The common substantive expectations

Six themes recur across APRA's 30 April 2026 industry letter, the ECB's July 2025 Supervisory Guide on Internal Models, the Federal Reserve's SR 26-2 of 17 April 2026, ASIC's October 2024 REP 798, MAS's proposed November 2025 AI Risk Management Guidelines, the FCA's evolving Consumer Duty AI approach, and the HKMA's 2025-2026 AI circulars:

1. Board AI literacy. Boards must have enough understanding of AI to provide effective challenge. APRA names this explicitly. The Federal Reserve expects directors to engage substantively with model risk including AI/ML. The FCA SM&CR framework places personal accountability on Senior Managers including for AI risk.

2. AI inventory and lifecycle management. Regulators expect firms to know what AI is in production, who owns it, what risk classification applies, and where it sits in the AI lifecycle. APRA, ECB, and the Federal Reserve all converge on inventory as a baseline requirement.

3. Risk classification and tiered controls. AI systems should be classified by materiality and risk, with control rigour proportional to classification. SR 26-2 implements materiality-tiered control; APRA's expectations for high-risk versus standard AI mirror this; ECB extends MRM expectations to all models including AI/ML.

4. Independent validation. Material AI systems require independent validation — conceptual soundness, ongoing monitoring, outcome analysis. The Federal Reserve's SR 26-2 codifies this; ECB's Supervisory Guide applies it to AI/ML; APRA expects continuous validation rather than point-in-time assurance.
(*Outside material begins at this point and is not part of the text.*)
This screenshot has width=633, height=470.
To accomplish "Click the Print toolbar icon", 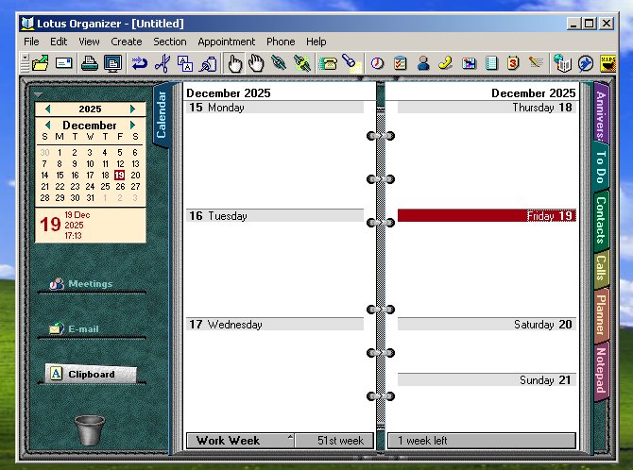I will [x=89, y=64].

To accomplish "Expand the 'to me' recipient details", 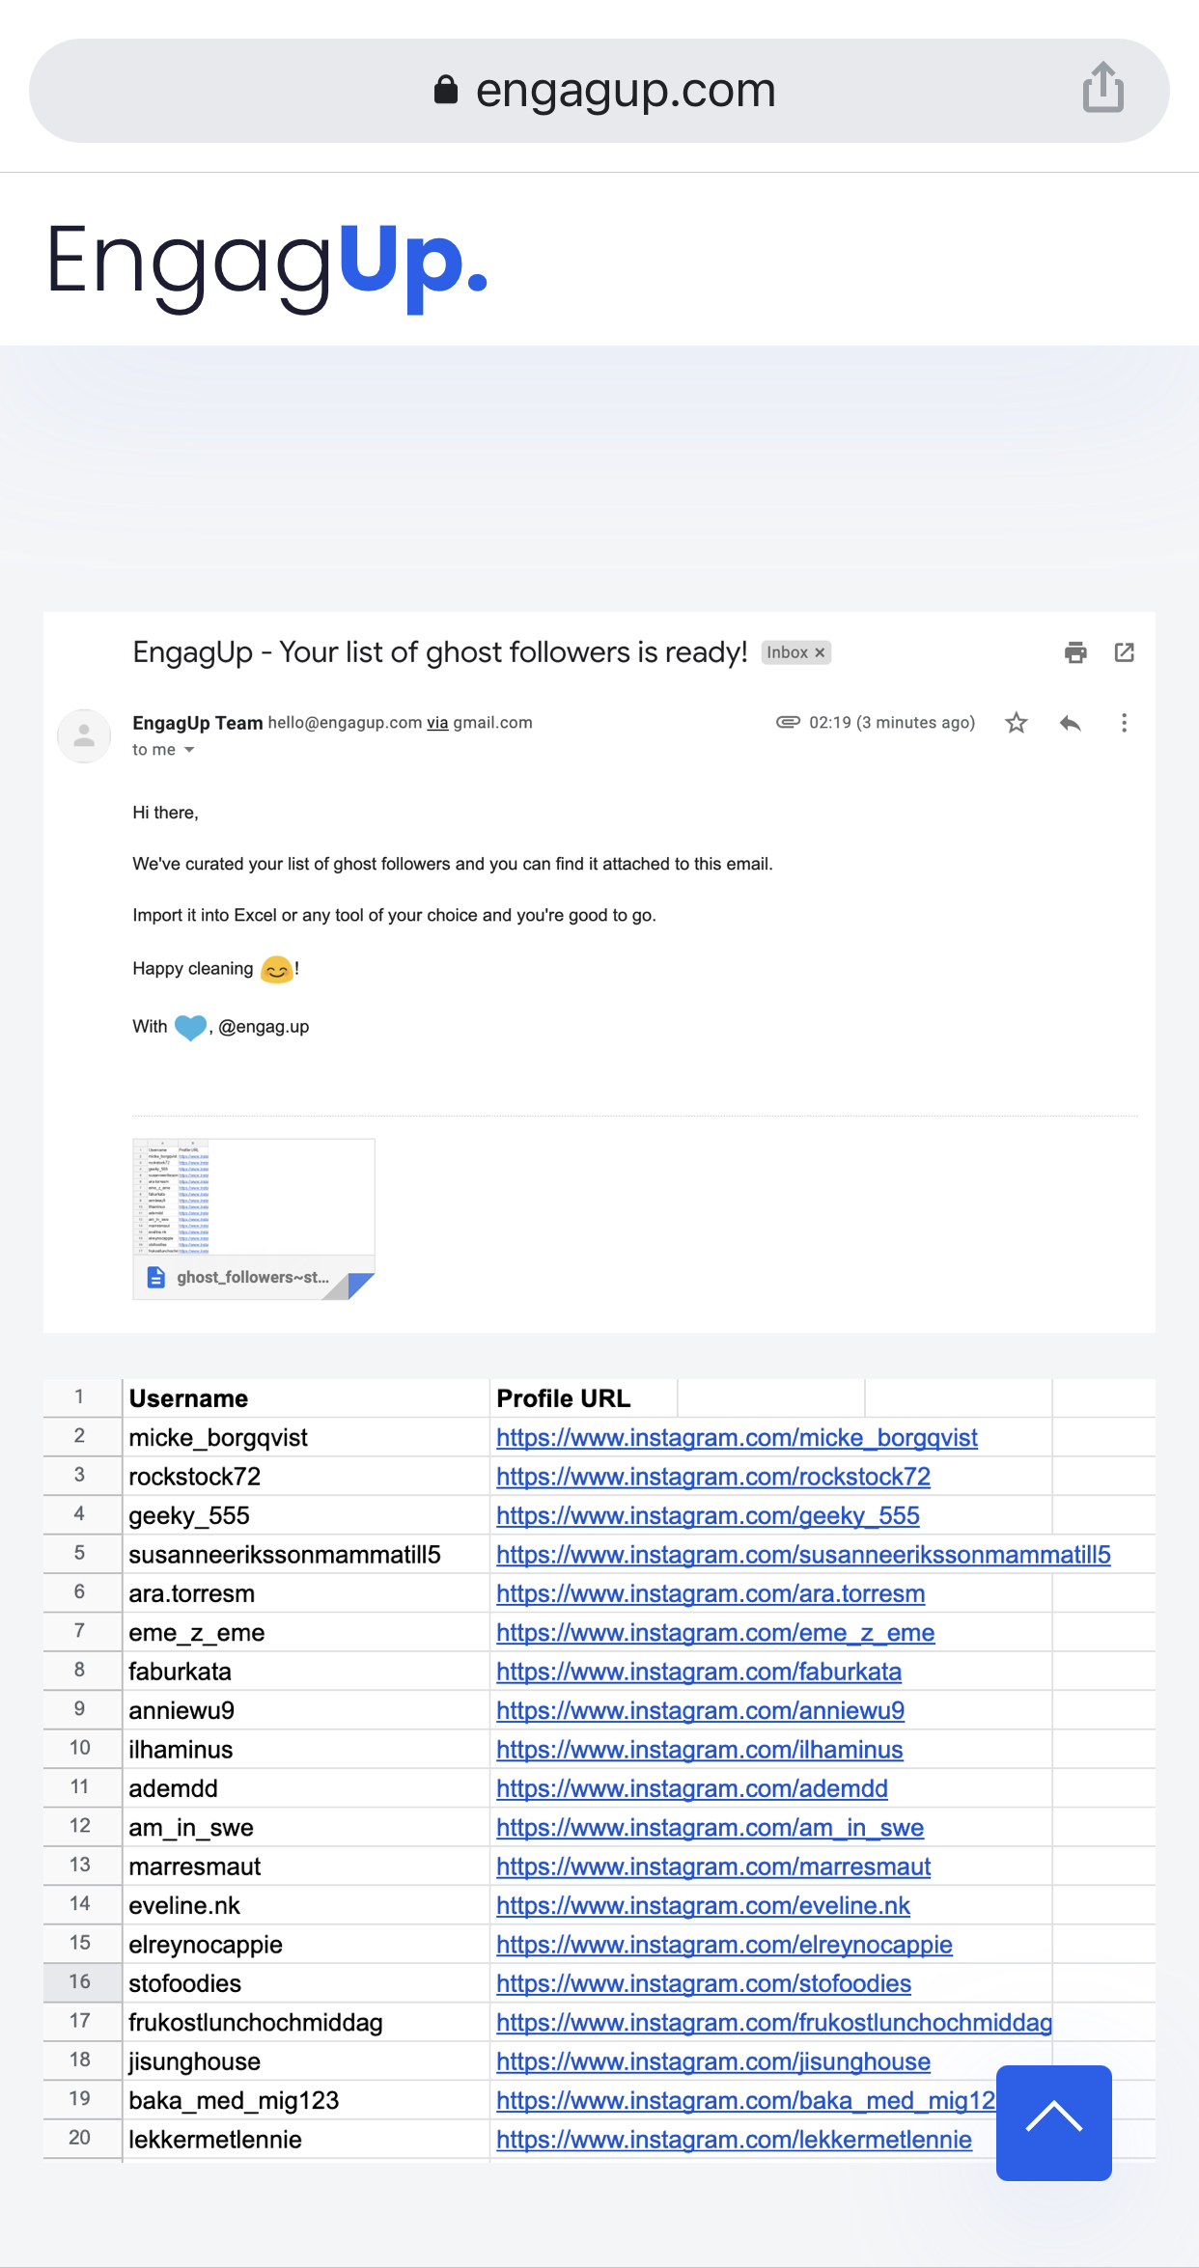I will 189,750.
5. Third-party AI risk. AI vendor relationships are treated as material third-party risk requiring full operational resilience oversight. APRA CPS 230 explicitly captures AI vendors. DORA captures AI as ICT third-party services in EU financial services. ECB's outsourcing guidance reinforces this.

6. Human oversight and contestability. AI-driven customer decisions must allow for meaningful human review. The FCA's Consumer Duty creates ongoing obligation to monitor AI-driven customer outcomes. ASIC's REP 798 expects similar in Australian financial services. GDPR Article 22 (Articles 22A-D under UK DUAA) applies in EU and UK markets.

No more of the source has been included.